START Given data
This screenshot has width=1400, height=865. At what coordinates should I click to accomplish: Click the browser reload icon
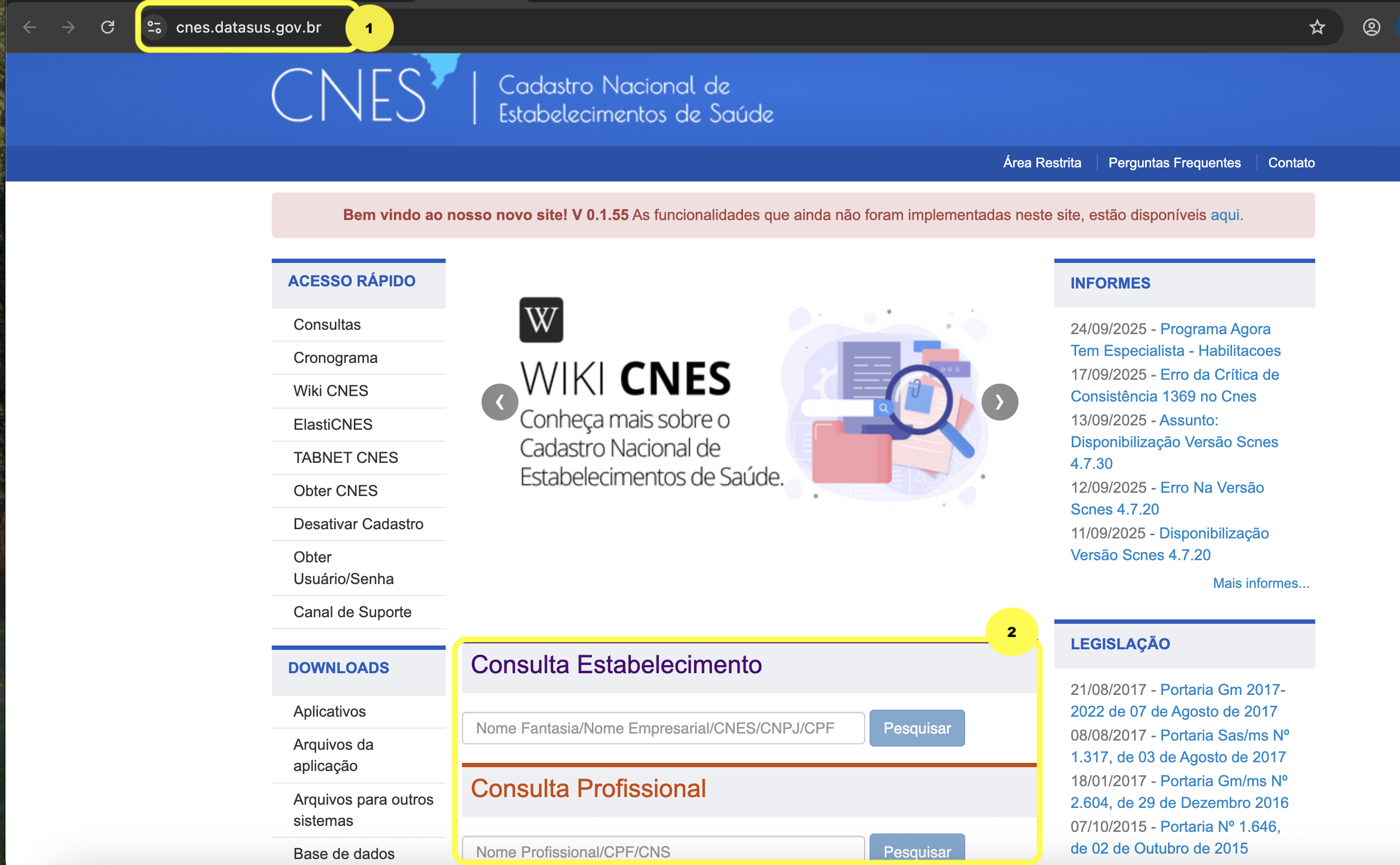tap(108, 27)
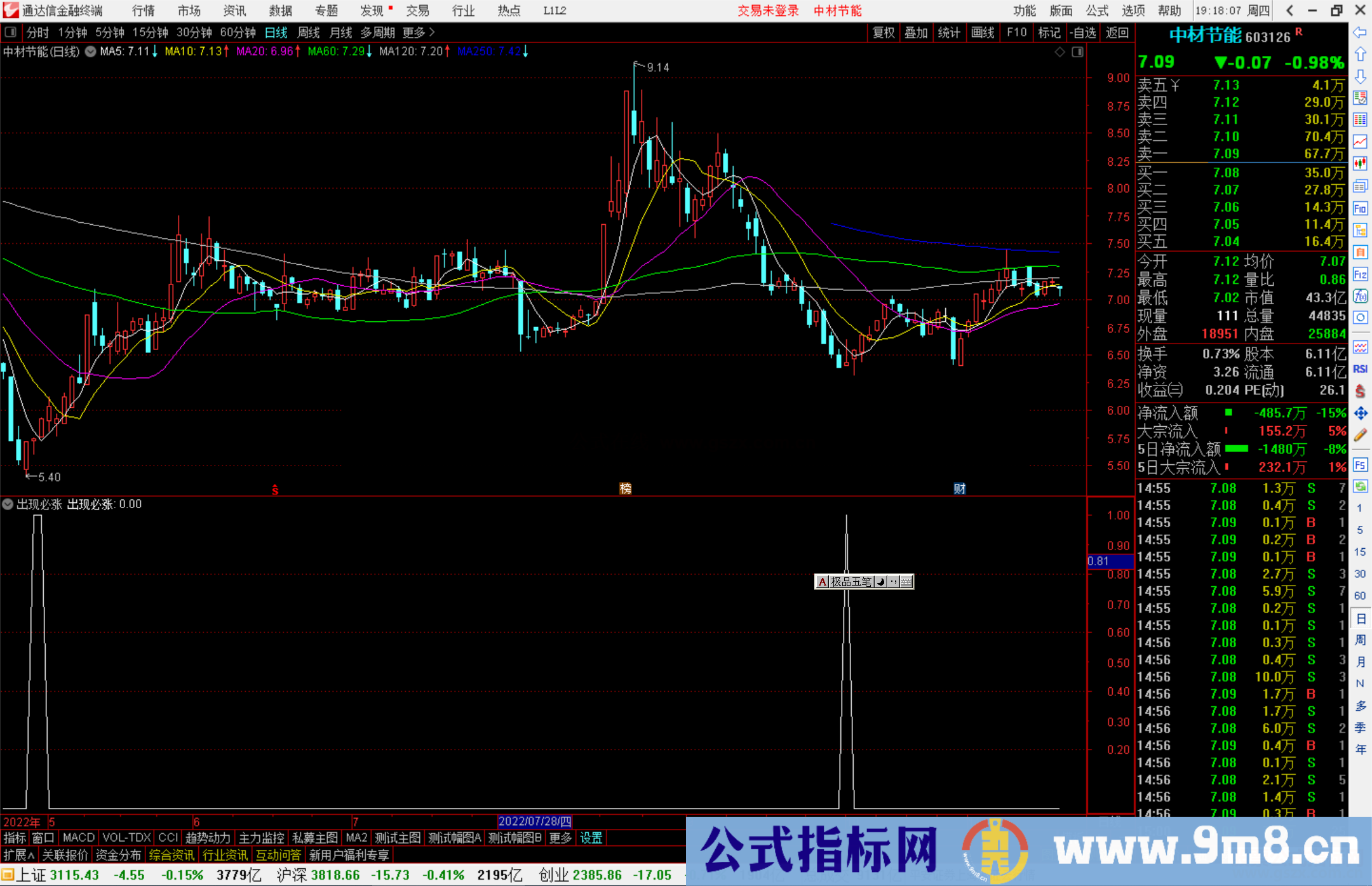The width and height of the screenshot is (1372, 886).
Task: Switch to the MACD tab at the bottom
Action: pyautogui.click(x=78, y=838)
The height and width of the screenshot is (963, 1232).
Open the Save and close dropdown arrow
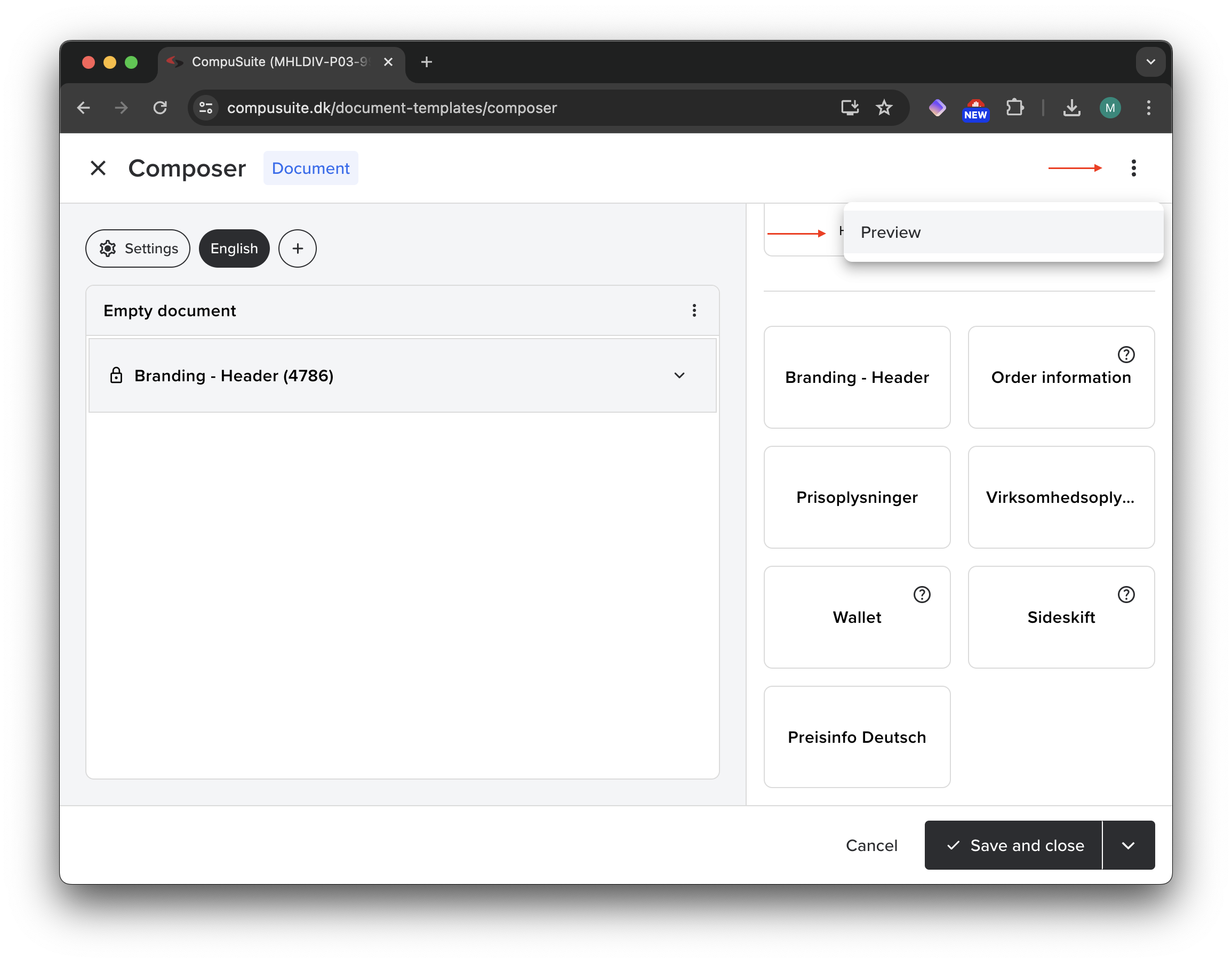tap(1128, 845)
END Given data
■ Brief ■
Everything in the records that precede this task must be written out again exactly, except the pictures.

■ Your response ■
This screenshot has width=1400, height=865. At what coordinates should I click to accomplish: Click the browser reload icon
tap(108, 27)
The width and height of the screenshot is (1372, 886).
Task: Switch to the MACD tab at the bottom
Action: pyautogui.click(x=78, y=838)
The height and width of the screenshot is (963, 1232).
Open the Save and close dropdown arrow
tap(1128, 845)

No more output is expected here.